De kramp in je maag die je zondagmiddag ontsiert. Een middag die je elders had willen doorbrengen. Buitenshuis, of op de bank desnoods. Niet weer aan die werktafel. Je ogen zijn rood, ze prikken. Je gaat door. Het moet af.
Wie had dit bedacht, wie had dit gepland, wie had hiervoor gekozen? Jij.
Een luxeprobleem. Het klinkt als een vlek in een shirt dat je niet meer draagt. Als een gaatje in een losse melktand. Als een kras op je dure horloge.
Leg je het buitenstaanders uit, dan wuiven ze de bedrukte frons van je gezicht en knikken ze opgelucht. ‘Dus je hebt in elk geval werk genoeg?’
Ik ken er meer. Freelancers met dit probleem.
Alles wil je. Goed betaald. Goed gewaardeerd. Goed gelezen. Luchtig, zwaar, verhalend, diepgravend en liefst een beetje boos makend.
Alles kan. Ze bellen je, vragen je. Redacteuren, opdrachtgevers. Je enthousiasme is aanstekelijk, wakkert je eigen koorts aan. De roes van het bedenken, de roes van het mogen doen, het vertrouwen krijgen. Maar ook: de onzekerheid, het moeten, het willen, om bezig te blijven, om rustig te slapen. Om niet teleur te stellen.
Maar steeds vergeet je het weer, dat zij alleen maar hoeven wachten, dat zij jouw agenda niet zien, alleen je laconieke stemgeluid of mailgeschrijf, dat zij vertrouwen op jou, dat jij je plannen uitvoert. Plannen die elk even veel aandacht en toewijding vereisen, onverdeeld eigenlijk, om het niveau te bereiken dat je voor ogen hebt.
Je neemt het je voor. Twee keer na te denken voor elke ja. Tien tellen voor elk idee dat je koker verlaat. Steeds opnieuw neem je het je voor.

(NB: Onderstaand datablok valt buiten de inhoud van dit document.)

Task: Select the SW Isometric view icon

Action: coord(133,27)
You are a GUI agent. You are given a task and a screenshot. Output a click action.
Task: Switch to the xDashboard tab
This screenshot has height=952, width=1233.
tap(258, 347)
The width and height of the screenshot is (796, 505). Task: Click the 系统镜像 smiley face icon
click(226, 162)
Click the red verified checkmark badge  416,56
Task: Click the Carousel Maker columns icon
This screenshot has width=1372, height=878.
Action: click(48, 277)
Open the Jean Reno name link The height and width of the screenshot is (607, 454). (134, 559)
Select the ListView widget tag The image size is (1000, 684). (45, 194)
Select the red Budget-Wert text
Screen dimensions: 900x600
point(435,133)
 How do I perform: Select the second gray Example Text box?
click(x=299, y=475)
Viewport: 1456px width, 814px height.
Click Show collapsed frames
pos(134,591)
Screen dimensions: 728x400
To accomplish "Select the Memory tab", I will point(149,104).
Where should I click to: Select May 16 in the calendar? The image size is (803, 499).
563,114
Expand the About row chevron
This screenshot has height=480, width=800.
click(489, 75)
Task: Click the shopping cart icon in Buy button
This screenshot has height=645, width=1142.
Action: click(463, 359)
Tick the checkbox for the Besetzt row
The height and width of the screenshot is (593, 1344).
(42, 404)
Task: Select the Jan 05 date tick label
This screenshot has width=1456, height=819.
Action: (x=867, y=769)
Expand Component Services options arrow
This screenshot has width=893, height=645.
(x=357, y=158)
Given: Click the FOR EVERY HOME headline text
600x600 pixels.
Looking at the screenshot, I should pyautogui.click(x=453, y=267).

Als een roker die steeds weer begint en volgende week echt gaat stoppen, zo voel je je, na weer een lange avond werk, zwoegend achter de laptop. Je luxeprobleem, het knaagt aan je. Het jaagt je op en verlamt je tegelijk. Maakt je hyper en slurpt je leeg. Gegijzeld door je eigen onverzadigbaarheid, ren je op een vierkante meter rondjes achter jezelf aan. Die echt vernieuwende ideeën, ze smelten weg voor ze zijn uitgekristalliseerd, want steeds ben je bezig, bezig, bezig.
Alleen jij kunt verandering brengen. Niemand is hier schuldig aan, behalve jij. Maar het is geen luxe, het is een probleem. Het zit in je, jij bent dit. Jij bent het die moet veranderen. Je kracht is je valkuil, dat maakt het moeilijk: het lijken twee kanten van de medaille die je niet wilt verliezen.
Maar het moet.
Te veel te opties maken besluiteloos. Te veel dadendrang maakt krachteloos.
Het is tijd om jezelf te bevrijden. Het is tijd om keuzes te maken.